→ Task requirements
Would you please retype the records that follow, word for word?

======

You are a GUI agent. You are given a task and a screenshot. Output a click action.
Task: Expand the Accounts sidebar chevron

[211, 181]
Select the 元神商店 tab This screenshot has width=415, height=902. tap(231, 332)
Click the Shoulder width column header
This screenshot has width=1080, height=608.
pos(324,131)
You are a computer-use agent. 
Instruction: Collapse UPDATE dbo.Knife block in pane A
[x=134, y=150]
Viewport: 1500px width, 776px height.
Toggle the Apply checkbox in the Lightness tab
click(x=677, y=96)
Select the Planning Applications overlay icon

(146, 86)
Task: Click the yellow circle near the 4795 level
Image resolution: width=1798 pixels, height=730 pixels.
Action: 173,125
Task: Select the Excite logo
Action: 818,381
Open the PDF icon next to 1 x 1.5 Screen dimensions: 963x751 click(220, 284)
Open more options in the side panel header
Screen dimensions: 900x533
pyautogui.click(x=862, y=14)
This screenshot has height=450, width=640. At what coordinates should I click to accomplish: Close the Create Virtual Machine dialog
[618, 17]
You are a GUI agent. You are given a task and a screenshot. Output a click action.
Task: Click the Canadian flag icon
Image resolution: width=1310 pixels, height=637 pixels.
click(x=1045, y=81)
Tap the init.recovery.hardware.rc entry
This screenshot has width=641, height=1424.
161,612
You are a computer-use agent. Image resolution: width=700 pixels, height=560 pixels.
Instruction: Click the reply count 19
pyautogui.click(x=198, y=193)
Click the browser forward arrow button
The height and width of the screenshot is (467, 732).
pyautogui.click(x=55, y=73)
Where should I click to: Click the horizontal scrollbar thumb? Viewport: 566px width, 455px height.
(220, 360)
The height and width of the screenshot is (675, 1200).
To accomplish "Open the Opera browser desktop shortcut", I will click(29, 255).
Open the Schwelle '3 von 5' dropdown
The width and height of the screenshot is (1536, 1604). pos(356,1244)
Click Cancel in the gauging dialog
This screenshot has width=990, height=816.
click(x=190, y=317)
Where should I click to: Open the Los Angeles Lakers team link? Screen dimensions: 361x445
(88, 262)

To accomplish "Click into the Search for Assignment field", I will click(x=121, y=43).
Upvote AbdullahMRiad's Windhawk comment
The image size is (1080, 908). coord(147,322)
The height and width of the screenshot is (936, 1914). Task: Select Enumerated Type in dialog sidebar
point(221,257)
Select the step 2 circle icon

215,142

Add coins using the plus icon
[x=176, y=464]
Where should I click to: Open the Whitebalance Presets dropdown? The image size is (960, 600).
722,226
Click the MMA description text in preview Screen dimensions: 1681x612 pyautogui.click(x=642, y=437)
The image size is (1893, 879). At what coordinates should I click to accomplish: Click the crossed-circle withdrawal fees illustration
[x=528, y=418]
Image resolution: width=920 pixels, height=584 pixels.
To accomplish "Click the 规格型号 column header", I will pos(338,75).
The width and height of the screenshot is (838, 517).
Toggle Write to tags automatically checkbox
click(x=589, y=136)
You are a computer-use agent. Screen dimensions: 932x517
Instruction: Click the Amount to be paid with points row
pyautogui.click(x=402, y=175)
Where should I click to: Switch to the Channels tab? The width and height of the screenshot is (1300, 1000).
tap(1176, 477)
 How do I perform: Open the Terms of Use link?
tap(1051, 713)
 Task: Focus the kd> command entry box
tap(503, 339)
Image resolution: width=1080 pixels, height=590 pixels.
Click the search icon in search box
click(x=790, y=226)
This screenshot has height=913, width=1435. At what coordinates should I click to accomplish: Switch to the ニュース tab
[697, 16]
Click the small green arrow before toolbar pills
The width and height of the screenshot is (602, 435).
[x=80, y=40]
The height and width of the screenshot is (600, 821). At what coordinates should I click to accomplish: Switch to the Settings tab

======

→ Result below
You are a GUI agent. You are given a task and a screenshot. Output a click action.
Task: Expand the Accounts sidebar chevron

[211, 181]
Select the 元神商店 tab This screenshot has width=415, height=902. tap(231, 332)
Click the Shoulder width column header
This screenshot has width=1080, height=608.
pos(324,131)
You are a computer-use agent. 
Instruction: Collapse UPDATE dbo.Knife block in pane A
[x=134, y=150]
Viewport: 1500px width, 776px height.
Toggle the Apply checkbox in the Lightness tab
click(x=677, y=96)
Select the Planning Applications overlay icon

(146, 86)
Task: Click the yellow circle near the 4795 level
Image resolution: width=1798 pixels, height=730 pixels.
Action: 173,125
Task: Select the Excite logo
Action: 818,381
Open the PDF icon next to 1 x 1.5 Screen dimensions: 963x751 click(220, 284)
Open more options in the side panel header
Screen dimensions: 900x533
pyautogui.click(x=862, y=14)
This screenshot has height=450, width=640. At what coordinates should I click to accomplish: Close the Create Virtual Machine dialog
[618, 17]
You are a GUI agent. You are given a task and a screenshot. Output a click action.
Task: Click the Canadian flag icon
Image resolution: width=1310 pixels, height=637 pixels.
click(x=1045, y=81)
Tap the init.recovery.hardware.rc entry
This screenshot has width=641, height=1424.
161,612
You are a computer-use agent. Image resolution: width=700 pixels, height=560 pixels.
Instruction: Click the reply count 19
pyautogui.click(x=198, y=193)
Click the browser forward arrow button
The height and width of the screenshot is (467, 732).
pyautogui.click(x=55, y=73)
Where should I click to: Click the horizontal scrollbar thumb? Viewport: 566px width, 455px height.
(220, 360)
The height and width of the screenshot is (675, 1200).
To accomplish "Open the Opera browser desktop shortcut", I will click(29, 255).
Open the Schwelle '3 von 5' dropdown
The width and height of the screenshot is (1536, 1604). pos(356,1244)
Click Cancel in the gauging dialog
This screenshot has width=990, height=816.
click(x=190, y=317)
Where should I click to: Open the Los Angeles Lakers team link? Screen dimensions: 361x445
(88, 262)

To accomplish "Click into the Search for Assignment field", I will click(x=121, y=43).
Upvote AbdullahMRiad's Windhawk comment
The image size is (1080, 908). coord(147,322)
The height and width of the screenshot is (936, 1914). Task: Select Enumerated Type in dialog sidebar
point(221,257)
Select the step 2 circle icon

215,142

Add coins using the plus icon
[x=176, y=464]
Where should I click to: Open the Whitebalance Presets dropdown? The image size is (960, 600).
722,226
Click the MMA description text in preview Screen dimensions: 1681x612 pyautogui.click(x=642, y=437)
The image size is (1893, 879). At what coordinates should I click to accomplish: Click the crossed-circle withdrawal fees illustration
[x=528, y=418]
Image resolution: width=920 pixels, height=584 pixels.
To accomplish "Click the 规格型号 column header", I will pos(338,75).
The width and height of the screenshot is (838, 517).
Toggle Write to tags automatically checkbox
click(x=589, y=136)
You are a computer-use agent. Screen dimensions: 932x517
Instruction: Click the Amount to be paid with points row
pyautogui.click(x=402, y=175)
Where should I click to: Switch to the Channels tab? The width and height of the screenshot is (1300, 1000).
tap(1176, 477)
 How do I perform: Open the Terms of Use link?
tap(1051, 713)
 Task: Focus the kd> command entry box
tap(503, 339)
Image resolution: width=1080 pixels, height=590 pixels.
Click the search icon in search box
click(x=790, y=226)
This screenshot has height=913, width=1435. At what coordinates should I click to accomplish: Switch to the ニュース tab
[697, 16]
Click the small green arrow before toolbar pills
The width and height of the screenshot is (602, 435).
[x=80, y=40]
The height and width of the screenshot is (600, 821). At what coordinates should I click to accomplish: Switch to the Settings tab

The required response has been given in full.